Naftali Bennett
Naftali BennettIsrael news photo: Flash 90

Responding to supporters and opponents of his policy of coordinating entry into the government with Yesh Atid, Bayit Yehudi (Jewish Home) party head Naftali Bennett said Sunday that had the decision to enter into a “pact” with Yesh Atid not been made, Jewish Home would have been left out of the government, as this was Binyamin Netanyahu's plan all along.

Last week, both Bennett and Yesh Atid leader Yair Lapid declared that neither would join the coalition Netanyahu was trying to cobble together unless the other was included. The declaration has basically created an impasse in Netanyahu's efforts to create a government.

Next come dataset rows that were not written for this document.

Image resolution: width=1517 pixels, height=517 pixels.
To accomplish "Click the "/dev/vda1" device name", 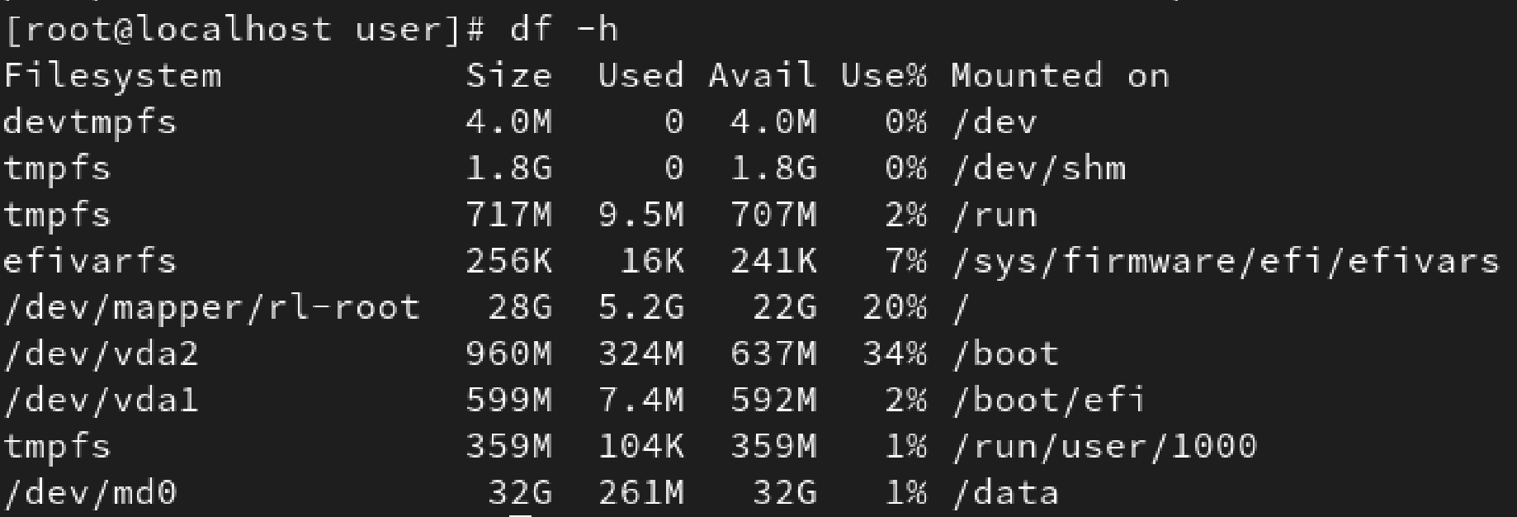I will [x=101, y=400].
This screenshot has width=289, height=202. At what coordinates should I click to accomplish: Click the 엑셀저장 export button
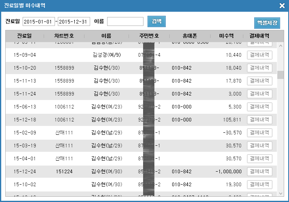pos(267,23)
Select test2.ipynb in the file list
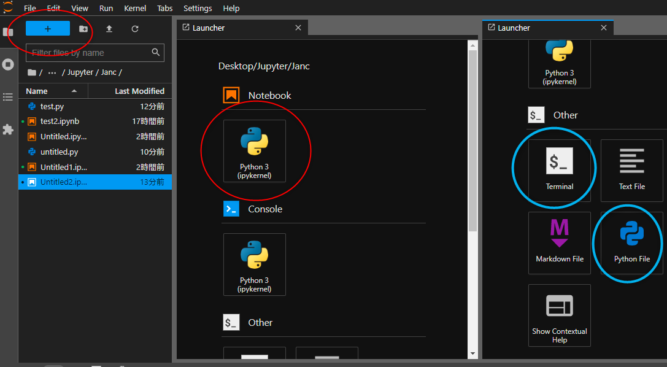Viewport: 667px width, 367px height. (60, 122)
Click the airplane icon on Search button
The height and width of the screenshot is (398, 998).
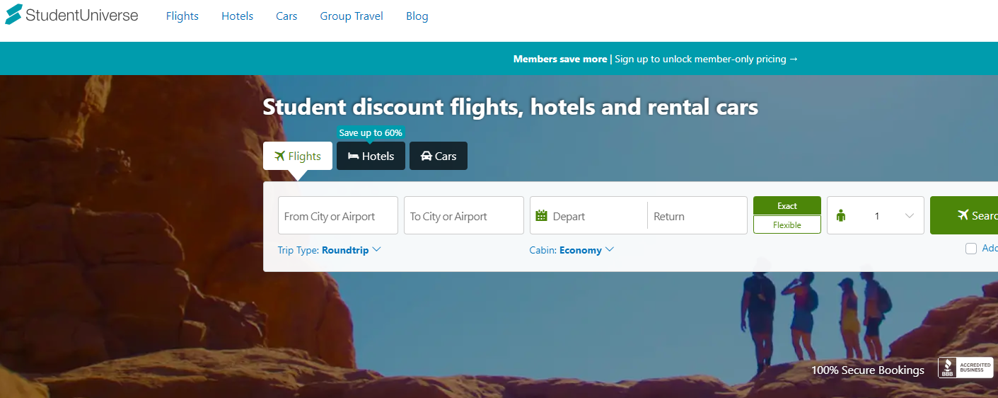963,215
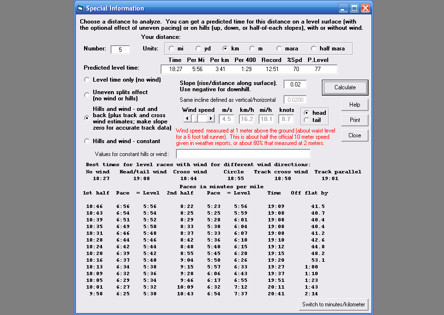Enable Uneven splits effect option
The width and height of the screenshot is (444, 315).
87,95
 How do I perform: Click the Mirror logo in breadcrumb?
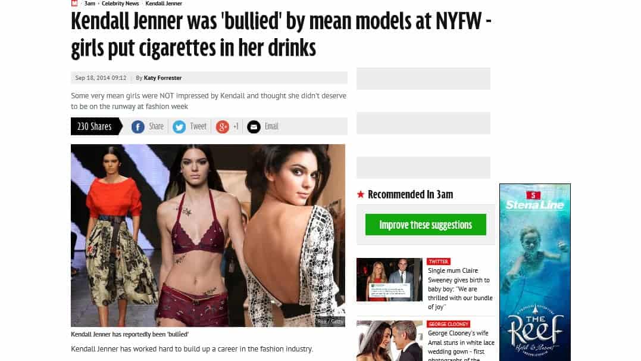(74, 3)
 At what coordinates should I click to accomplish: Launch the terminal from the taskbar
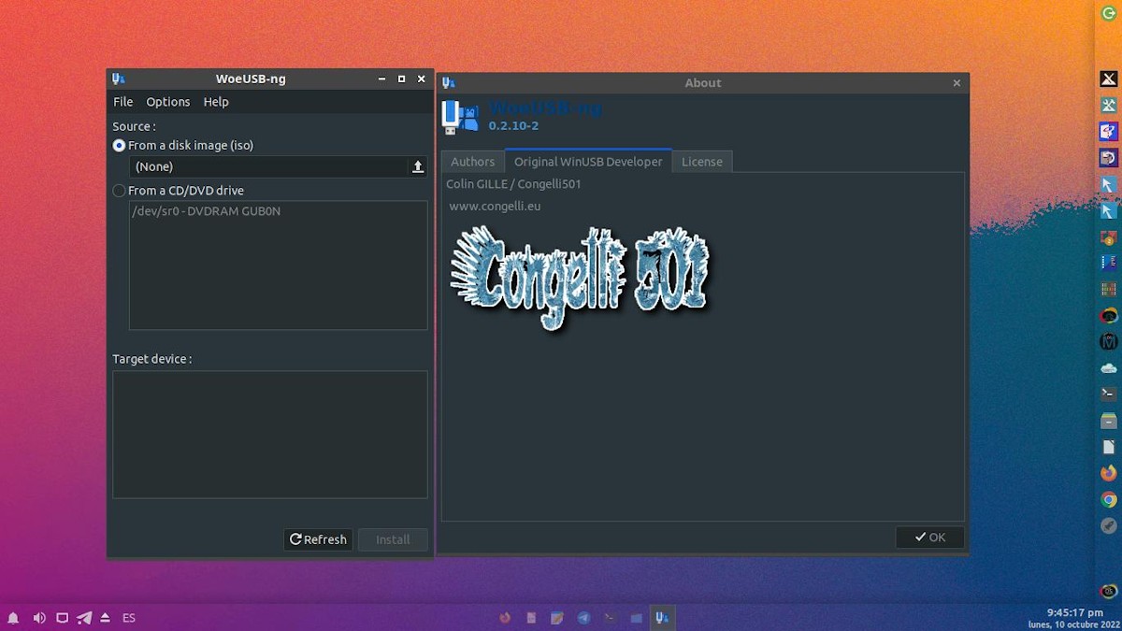610,617
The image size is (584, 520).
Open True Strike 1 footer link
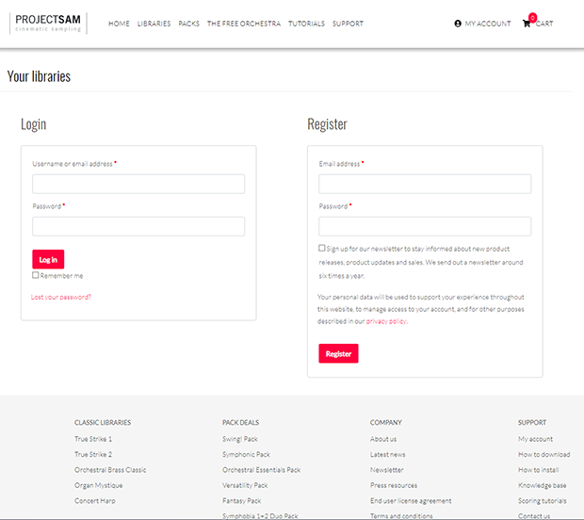coord(93,439)
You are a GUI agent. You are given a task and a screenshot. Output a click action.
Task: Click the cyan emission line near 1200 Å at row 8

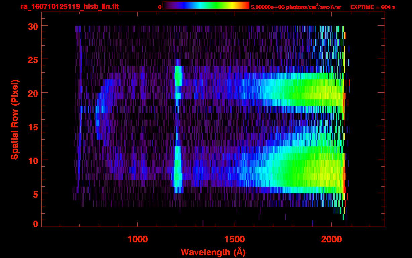pyautogui.click(x=178, y=173)
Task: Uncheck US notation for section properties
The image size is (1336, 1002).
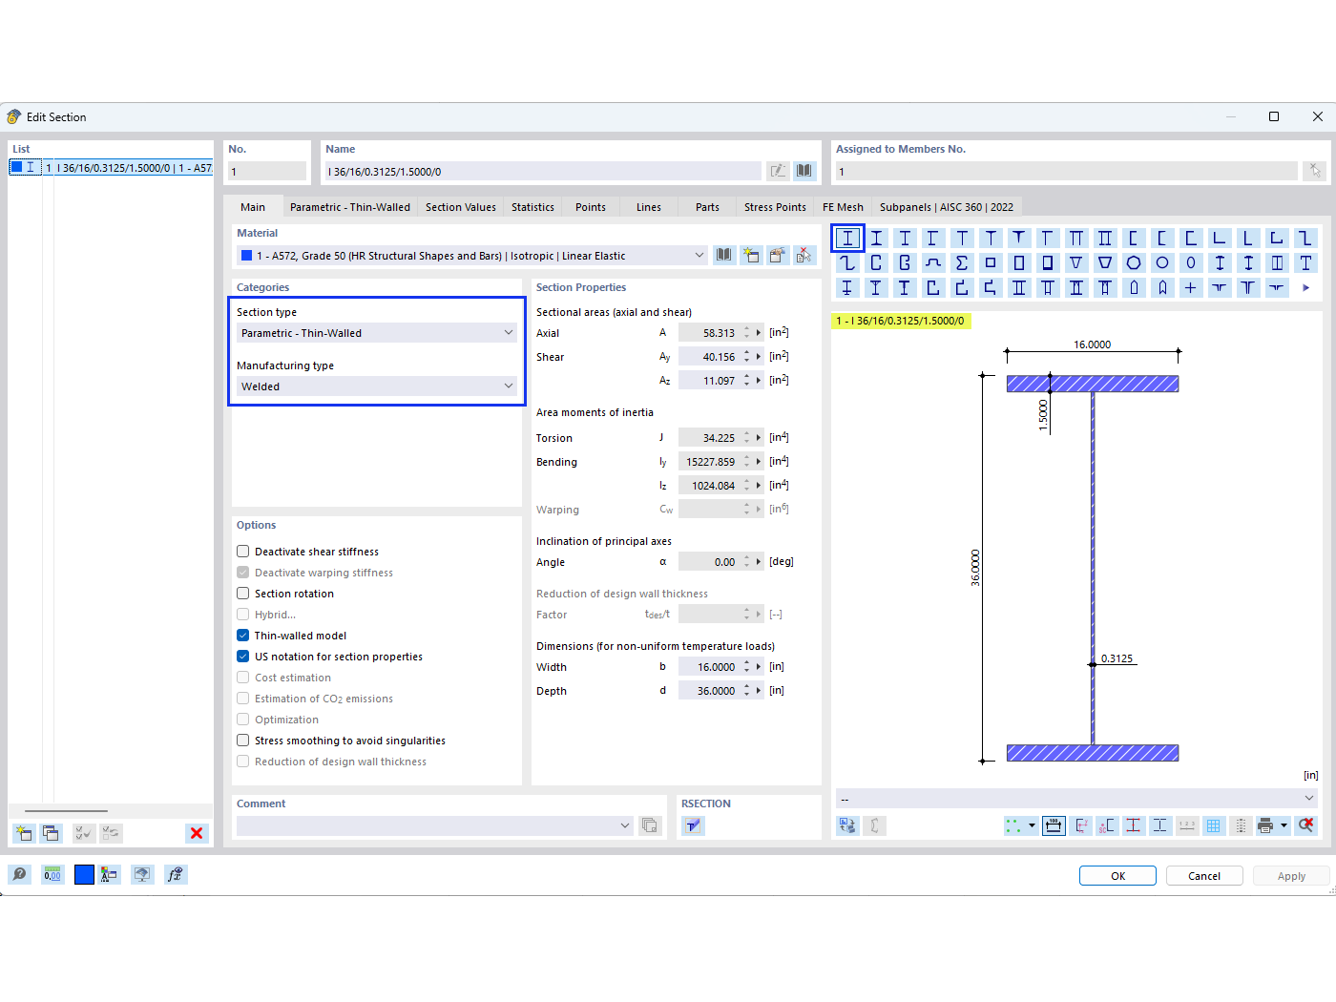Action: coord(242,656)
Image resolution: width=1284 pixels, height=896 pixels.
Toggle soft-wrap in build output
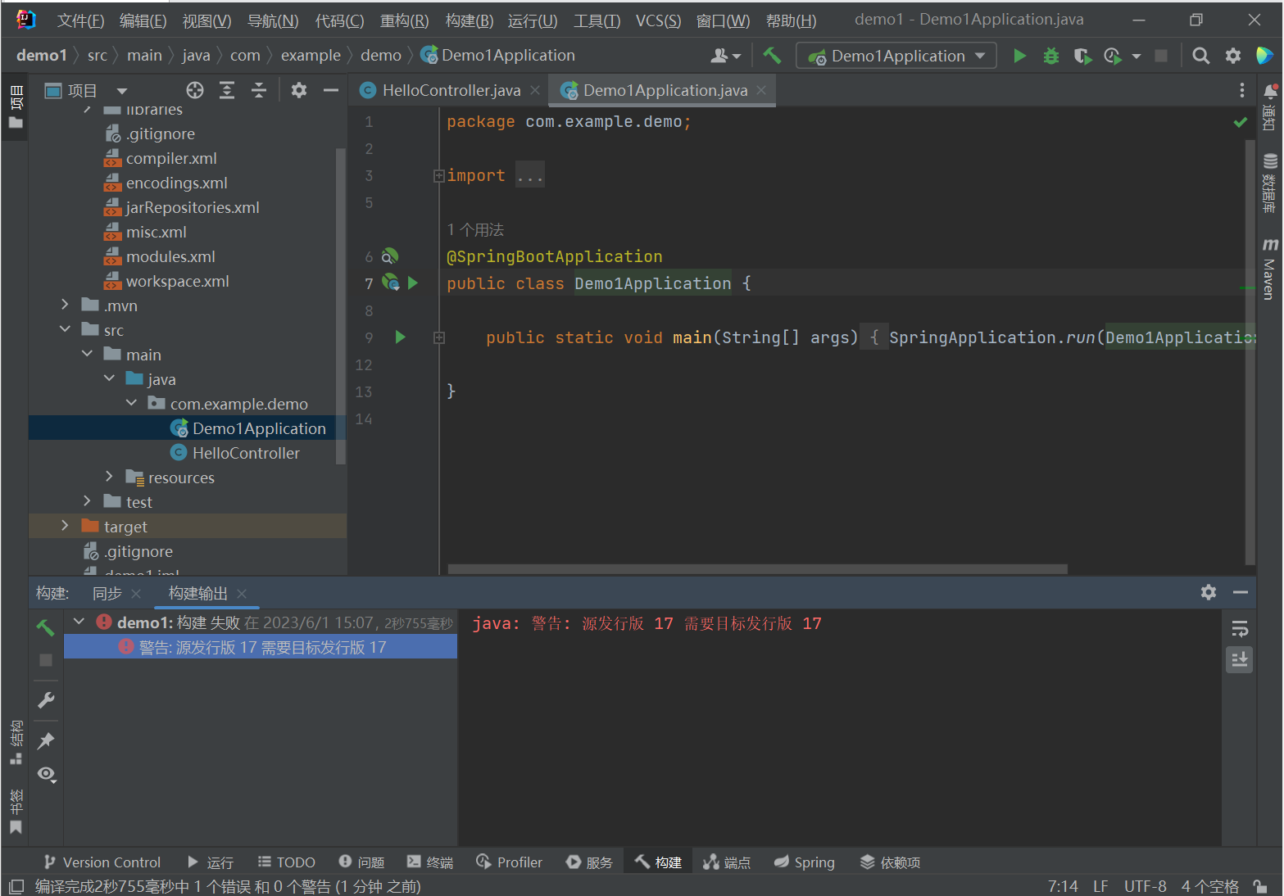pos(1239,628)
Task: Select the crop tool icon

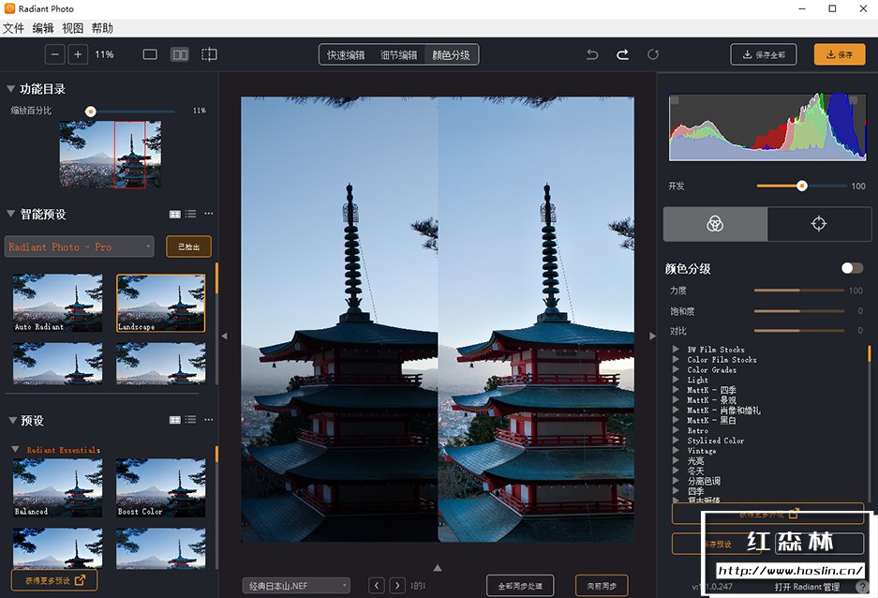Action: pos(210,54)
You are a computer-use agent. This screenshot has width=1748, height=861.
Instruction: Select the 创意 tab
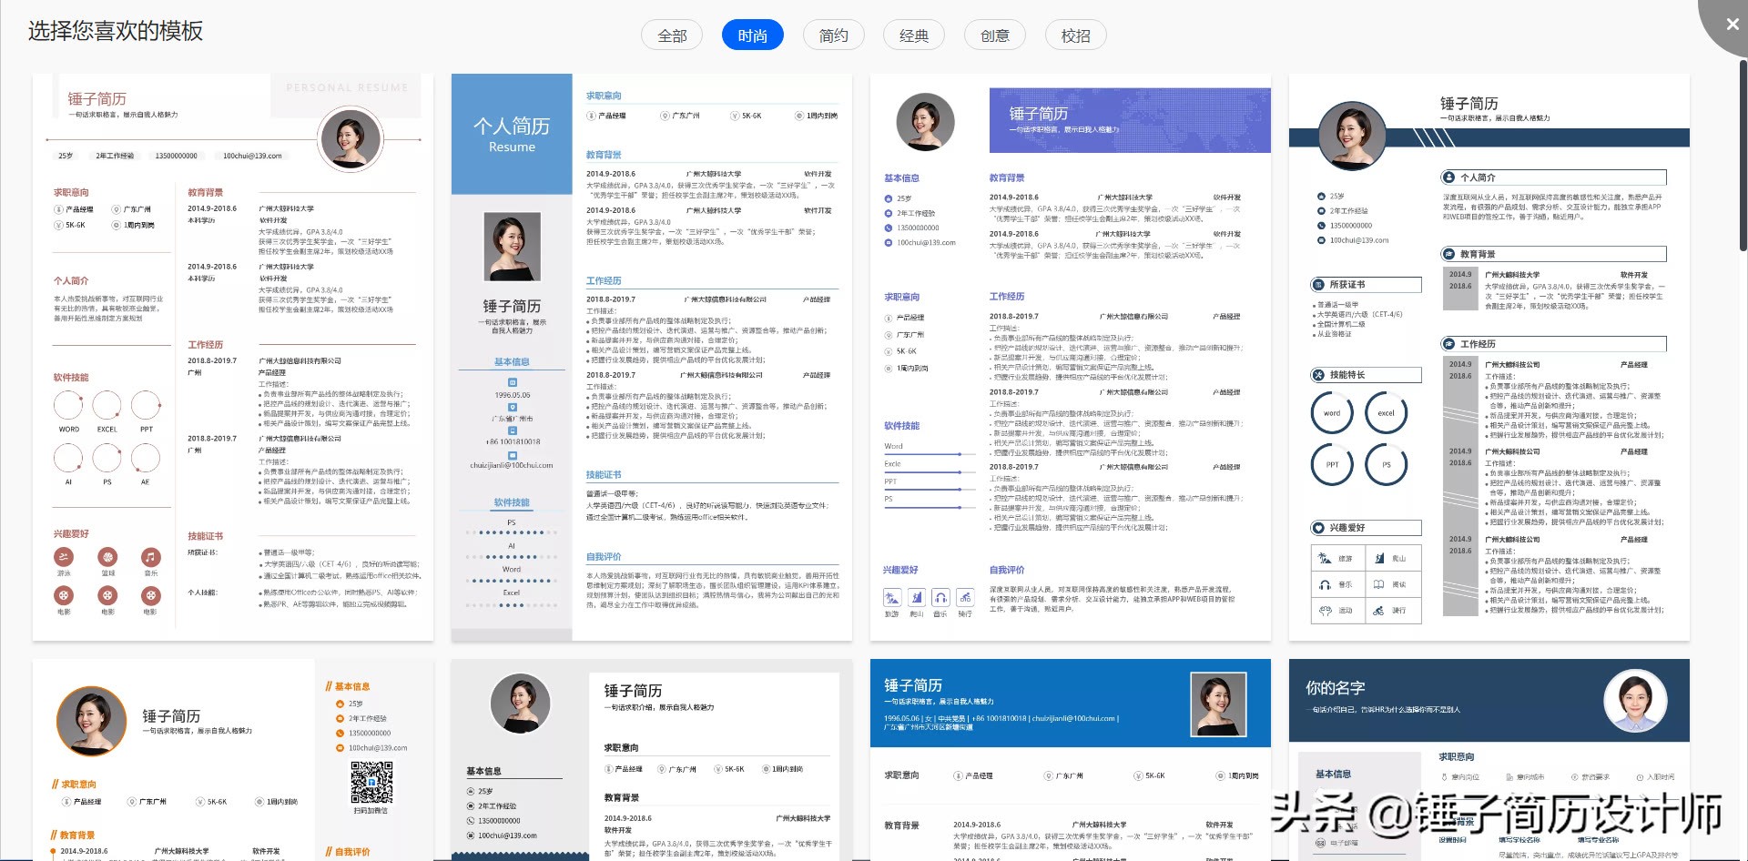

While the pact was a mutual decision by both parties, Bennett said that for Jewish Home, there had really been no choice. “Without this coordination, Netanyahu would have tried to form a government consisting of Tzippy Livni's Hatnu'a, Kadima, Shas, Yesh Atid, and the Likud, freezing out the National Religious movement altogether. Such a government would have followed a policy line dictated by Tzipi Livni, including giving up Jerusalem and Ariel, obsessive attempts to surrender land to the PLO, and so on. This is a fact,” Bennett wrote on his Facebook page Sunday.

“Our coordination has changed the political map, and forced the Likud to include us in the government,” Bennett wrote. “Thanks to this coordination, the government's focus will be social and economic primarily, not just political.” Instead of concentrating on deals with the PA, the government will focus on lowering the cost of living, the cost of apartments, improving education and values, enhancing the Jewish identity of the country, strengthening the Galilee and Negev, and so on.

Bennett stressed that Yesh Atid and Jewish Home had many points of agreement, as well as some disagreements. “We will concentrate on what we do have in common, which is substantial. We will not veer from our principles. The public will judge us during the next four years,” he wrote.